_取り組む課題:_
1: EV普及の記事によると、エンジンで燃焼された燃料のエネルギーのうち、車軸へ伝達されるのは約何割ですか。
2: EV普及の記事の続きを、最後の文の後から書いてください。

_提供テキスト:_
^^^^^^^^^^^^^^^^
なぜ日本はEVの普及を急ぐべきなのか(その10)――太陽と風で自動車が走る日(太陽編)

EV関連
Takaaki Yamada






石油自動車を走らせるのに必要な膨大なインフラ

日本は原油の大半を中東から輸入している。砂漠で掘削された原油は、パイプラインで港まで輸送され、そこからスーパータンカーで3週間かけて日本へと運ばれる。国内の主要な港には石油精製施設があり、そこで原油は加熱され、ガソリンや軽油、重油やナフサなどの各種石油製品へと転換される。生産された自動車用燃料は、鉄道やタンクローリーなどを使って、消費者に小売をするガソリンスタンドへと運ばれる。

自動車ユーザーはここで液体燃料を手に入れる。給油された燃料は、メカトロニクスの精緻といってよいエンジンで燃焼され、動力へと変換される。こうして、燃料の持つエネルギーの約3割が車軸へと伝達されることで、自動車は実際に走行している。

妙な問いかけだが、こんな複雑で面倒なプロセスを踏んでまで、いったい自動車は何をしているのだろうか。自動車の役割とは何なのか。言うまでもなく、「ヒトやモノを輸送すること」である。中には運転それ自体に喜びを見出している人もいるが、それとてこの定義から逸脱するものではない。その目的を果たすための手段として、「内燃車+石油流通網」という自動車交通システムが発達してきた。今日、これが日本の運輸部門の核(*9割を占める)である。飛行機や船舶も含めた部門全体として98%のエネルギーを石油に依存している現状を思えば、現代が“石油文明”と呼ばれるのも頷ける。

以上の、あえて自明のことを再確認した訳は、以下の問いかけのためだ。

「果たして、今と同じ仕事を、より少ないエネルギーや資源で成し遂げることのできる、まったく異なったシステムはないものだろうか?」

一般には、技術の進歩によってそれが可能になることを「イノベーション」とか「文明の進歩」と呼んでいる。

実は、それを可能にするものこそ、電気自動車、ストリート充電、そしてストリート発電の、三つの組み合わせから成るシステムではないか、と私は信じている。

もちろん、現実には徐々に移行する形になろうが、この方法に拠れば最終的に今とは比べ物にならないほどシンプルな手段で、現在と同じ物流を維持できるはずだ。しかも、システムとしては新しくとも、要素技術の大半は既存であり、ゆえにコストの概算も可能だ。つまり、何兆円をかけて何をどうすればよいか、それは経済的に実現可能か否かということを、現時点でほぼ明らかにすることができる。
^^^^^^^^^^^^^^^^
_利用可能なデータ:_
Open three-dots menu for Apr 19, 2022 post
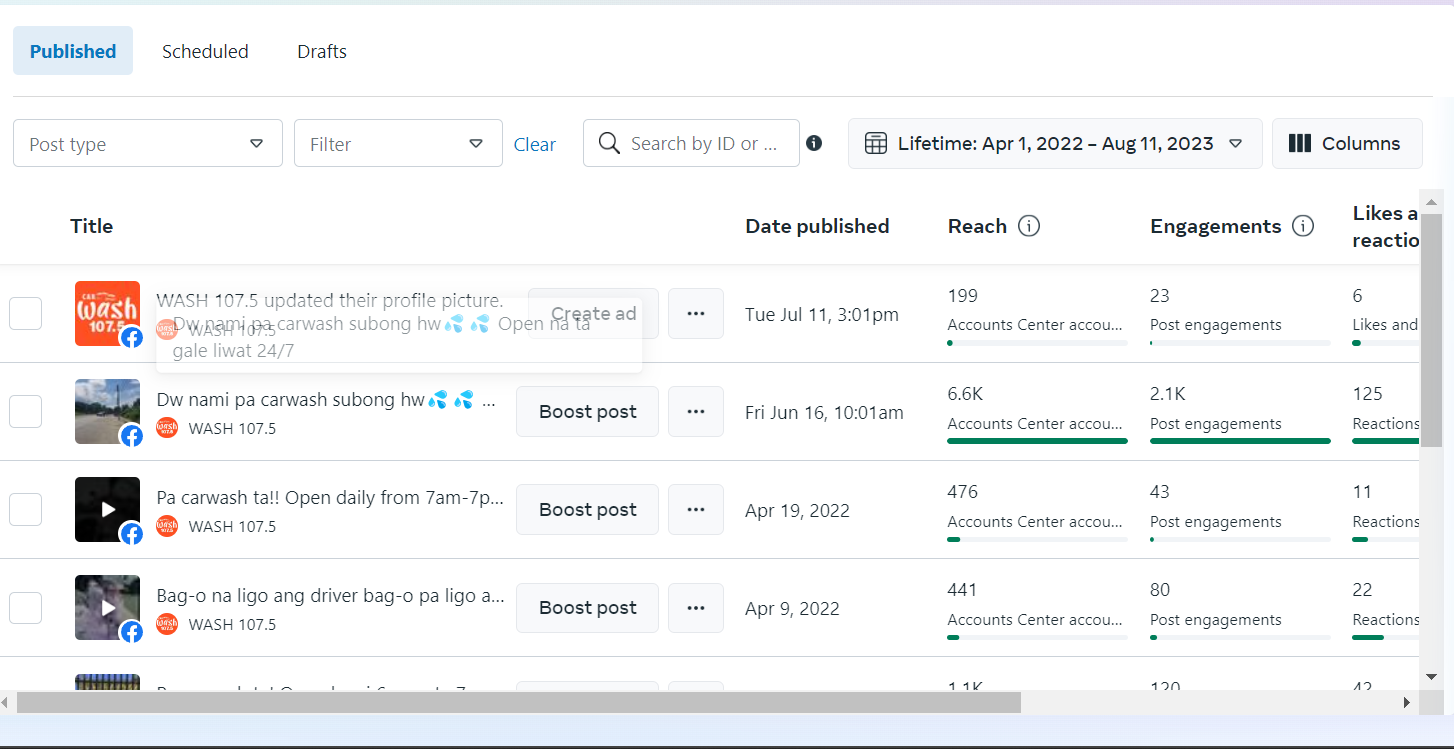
^^^^^^^^^^^^^^^^
_期待される出力:_
1: 約3割です。

2:
仮にこれが実現すれば、最終的には走行に要するエネルギーを持続可能な形で自給自足できる。つまり、古い自動車交通システムが本質的に持続・自給不可能という矛盾を抱えているとすれば、新しいシステムは「その問題の解決策」に当たるというわけだ。今の自動車交通システムを根底からひっくり返すということは、技術史や文明史的にはおよそ百年ぶりの大改革となる。しかも、日本が世界初を達成できる可能性がある。

今回はこのストリート発電に焦点を当ててみたい。

ボディのフル太陽電池化で自動車が無燃料で走る?

その前に、EVを動かす電力は、できるだけEV自身から調達できないだろうか。もし実現すれば、これこそもっとも無駄の少ないシステムとなる。

2004年に火星に着陸したNASAの無人探査機「オポチュニティ」は、10年目に突入した現在でも活動を続けている。荒涼たる無人の惑星で、どこからエネルギーを得ているのだろうか。火星の弱々しい日光からである。背中に羽のように広げた太陽電池でそれを捕らえることで、何もない惑星上にあってもミッションをこなしている。

まさに究極の個産個消である。これを見習って、まずは自載の太陽電池で自動車を走らせてみることを考えてみたい。

EVやPHVはデフォルトで蓄電池搭載のため、気まぐれ発電をする太陽電池とは非常に相性がよい。すでにプリウスのオプションとしてルーフに設置するものがある。一般的な乗用車であれば、ルーフとボンネットなどから約3平米の水平面積がとれる。ここに変換効率20%以上の高効率電池を搭載すれば、約0・6kWの太陽光発電機になる。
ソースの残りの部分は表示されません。